Consigne -
Formate tout le matériel ci-dessous en liste JSON de chaînes, avec une chaîne par ligne et sans les lignes vides.
:: Liste des entrées
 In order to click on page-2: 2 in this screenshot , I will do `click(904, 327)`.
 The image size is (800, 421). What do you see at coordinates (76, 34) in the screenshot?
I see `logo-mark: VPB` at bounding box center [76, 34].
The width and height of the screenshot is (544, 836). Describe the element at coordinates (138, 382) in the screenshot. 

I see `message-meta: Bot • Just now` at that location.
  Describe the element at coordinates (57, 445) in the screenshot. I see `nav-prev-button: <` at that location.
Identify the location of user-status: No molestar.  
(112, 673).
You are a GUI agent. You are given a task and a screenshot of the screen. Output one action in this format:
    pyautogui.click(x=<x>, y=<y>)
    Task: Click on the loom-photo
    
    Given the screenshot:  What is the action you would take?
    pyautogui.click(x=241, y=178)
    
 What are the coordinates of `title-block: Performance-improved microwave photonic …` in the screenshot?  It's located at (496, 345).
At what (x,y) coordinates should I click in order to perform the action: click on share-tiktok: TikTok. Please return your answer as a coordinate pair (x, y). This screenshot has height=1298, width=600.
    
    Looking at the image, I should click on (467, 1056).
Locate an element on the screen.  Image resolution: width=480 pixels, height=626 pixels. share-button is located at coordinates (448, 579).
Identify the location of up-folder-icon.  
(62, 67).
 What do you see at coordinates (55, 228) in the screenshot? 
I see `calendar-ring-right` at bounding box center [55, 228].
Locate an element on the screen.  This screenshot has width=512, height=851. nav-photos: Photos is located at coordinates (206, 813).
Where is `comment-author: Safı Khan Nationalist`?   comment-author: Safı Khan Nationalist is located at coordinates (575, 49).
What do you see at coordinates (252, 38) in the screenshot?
::::
Corrigé -
[
  " In order to click on page-2: 2 in this screenshot , I will do `click(904, 327)`.",
  " The image size is (800, 421). What do you see at coordinates (76, 34) in the screenshot?",
  "I see `logo-mark: VPB` at bounding box center [76, 34].",
  "The width and height of the screenshot is (544, 836). Describe the element at coordinates (138, 382) in the screenshot. ",
  "I see `message-meta: Bot • Just now` at that location.",
  "  Describe the element at coordinates (57, 445) in the screenshot. I see `nav-prev-button: <` at that location.",
  "Identify the location of user-status: No molestar.  ",
  "(112, 673).",
  "You are a GUI agent. You are given a task and a screenshot of the screen. Output one action in this format:",
  "    pyautogui.click(x=<x>, y=<y>)",
  "    Task: Click on the loom-photo",
  "    Given the screenshot:  What is the action you would take?",
  "    pyautogui.click(x=241, y=178)",
  " What are the coordinates of `title-block: Performance-improved microwave photonic …` in the screenshot?  It's located at (496, 345).",
  "At what (x,y) coordinates should I click in order to perform the action: click on share-tiktok: TikTok. Please return your answer as a coordinate pair (x, y). This screenshot has height=1298, width=600.",
  "    Looking at the image, I should click on (467, 1056).",
  "Locate an element on the screen.  Image resolution: width=480 pixels, height=626 pixels. share-button is located at coordinates (448, 579).",
  "Identify the location of up-folder-icon.  ",
  "(62, 67).",
  " What do you see at coordinates (55, 228) in the screenshot? ",
  "I see `calendar-ring-right` at bounding box center [55, 228].",
  "Locate an element on the screen.  This screenshot has width=512, height=851. nav-photos: Photos is located at coordinates (206, 813).",
  "Where is `comment-author: Safı Khan Nationalist`?   comment-author: Safı Khan Nationalist is located at coordinates (575, 49).",
  "What do you see at coordinates (252, 38) in the screenshot?"
]